--- Input ---

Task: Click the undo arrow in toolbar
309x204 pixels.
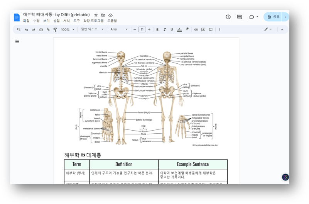Action: point(26,29)
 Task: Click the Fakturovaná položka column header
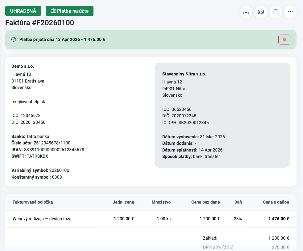coord(33,202)
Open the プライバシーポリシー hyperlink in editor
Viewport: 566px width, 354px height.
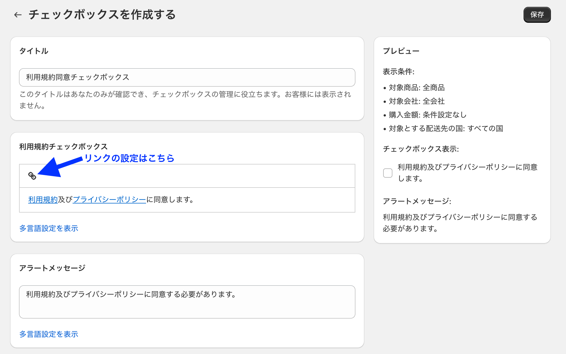point(109,200)
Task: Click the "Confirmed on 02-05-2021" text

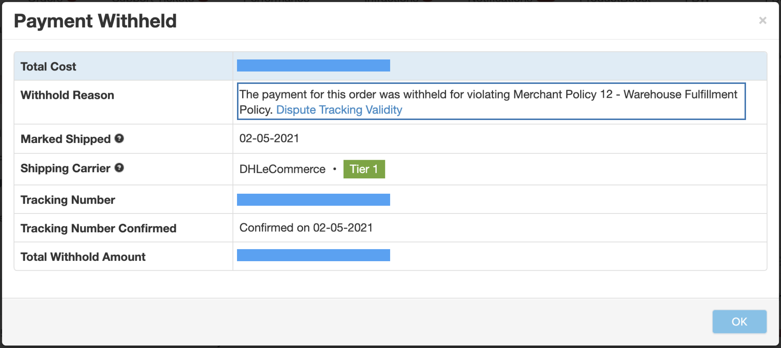Action: [x=306, y=228]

---

● Written problem: Write out the listing above line for line, without the pictures.

● Exercise solution:
Task: Click the undo arrow in toolbar
309x204 pixels.
Action: point(26,29)
 Task: Click the Fakturovaná položka column header
coord(33,202)
Open the プライバシーポリシー hyperlink in editor
Viewport: 566px width, 354px height.
point(109,200)
Task: Click the "Confirmed on 02-05-2021" text

Action: [x=306, y=228]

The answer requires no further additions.